The Faces of Railroading: Railroading and the Making of Madison and Dane County collects more than 40 images from The Center for Railroad Photography & Art. Founded in 1997 and based here in Madison, its exhibits travel the country.
Behemoth diesels of the 2000s are made beautiful by photo pros capturing unsuspected candy colors, while halftone steam monsters cross streets we recognize yet today. But it’s portraiture that makes the show: Theodore Roosevelt standing stiffly on tracks, Harry Truman speaking from a railcar. And Ralph “Dugan” Keppler in his Milwaukee Road office, making sense of a litter of papers, ancient candlestick phone at his side … in 1980!
Then there’s the earnest young employee of the Wisconsin & Southern in 2006, an emigrant who observes, in the caption, that “Railroads are a much bigger part of the economy in Latvia. I don’t know why people here use more trucks than railroads.” Inside an airport with its own parking ramp, that’s nearly poignant.
Angus McVicar, the photographer who documented so much of mid-20th century Madison, again proves a star. So, too, the late John Gruber, founder of the center. And Henry Koshollek displays prescience by capturing Madison railroading as it crumbled.
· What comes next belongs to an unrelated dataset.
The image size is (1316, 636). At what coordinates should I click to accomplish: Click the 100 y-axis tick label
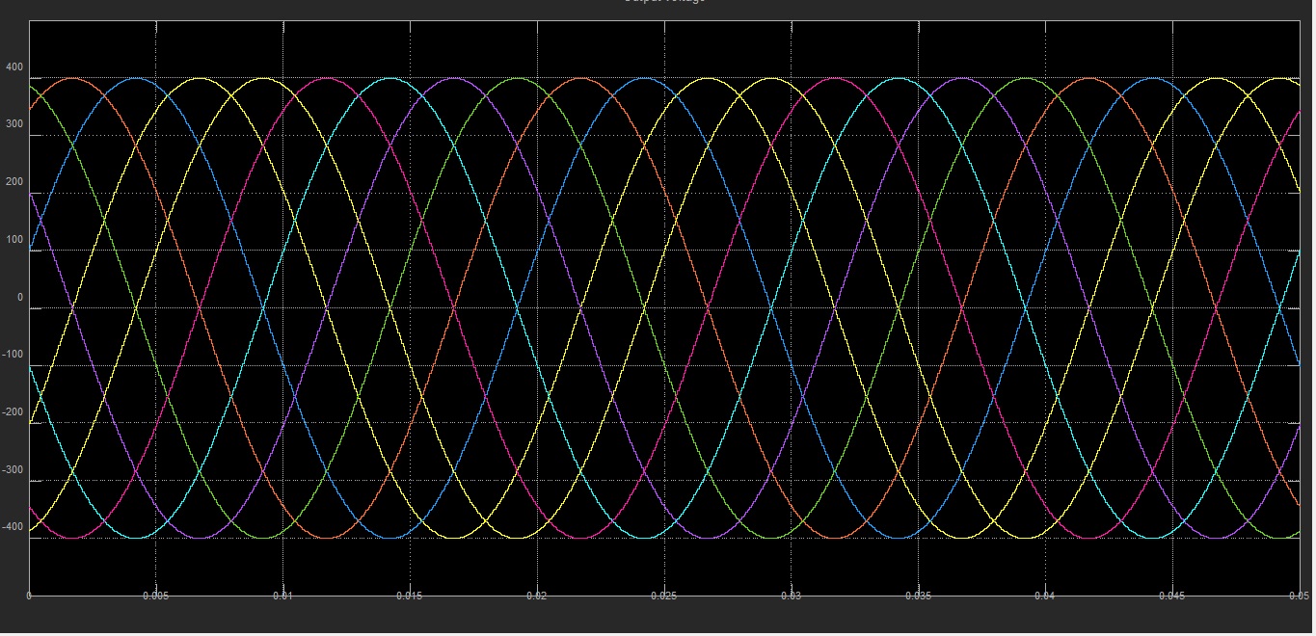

Still others document funerals: Madison’s last Chicago & North Western passenger train: 1963; the Milwaukee Road’s last: 1971.
John Gruber
From left, Charles Shorty, Robert Gordon in a diesel locomotive, and conductor Robert Heiligenthal.
If the exhibit were placed in a museum, more depth and better context would be welcome. It’s perhaps not useful to know that the former site of the Chicago & North Western depot later became the Badger Bus Depot. Better to know that today it’s the CVS pharmacy on West Washington Avenue. Similarly, the Kohl Center displaced the Milwaukee Road roundhouse and yard.
Without rail, says historian and author Jack Holzhueter, “Madison would never have grown as it did, nor would it have the appearance it has today.” But the exhibit does little to explore that idea.
This airport show is for people who, for the most part, are waiting to go somewhere else. All by itself, the gallery is well worth a visit.
But it’s impossible to please all critics. A child’s loose scrawl in the exhibit’s comment box reads, “HI I like rideing the airplane.”
The show is staged by Tandem Press. Faces of Railroading will be exhibited at the Dane County Regional Airport through Jan. 26.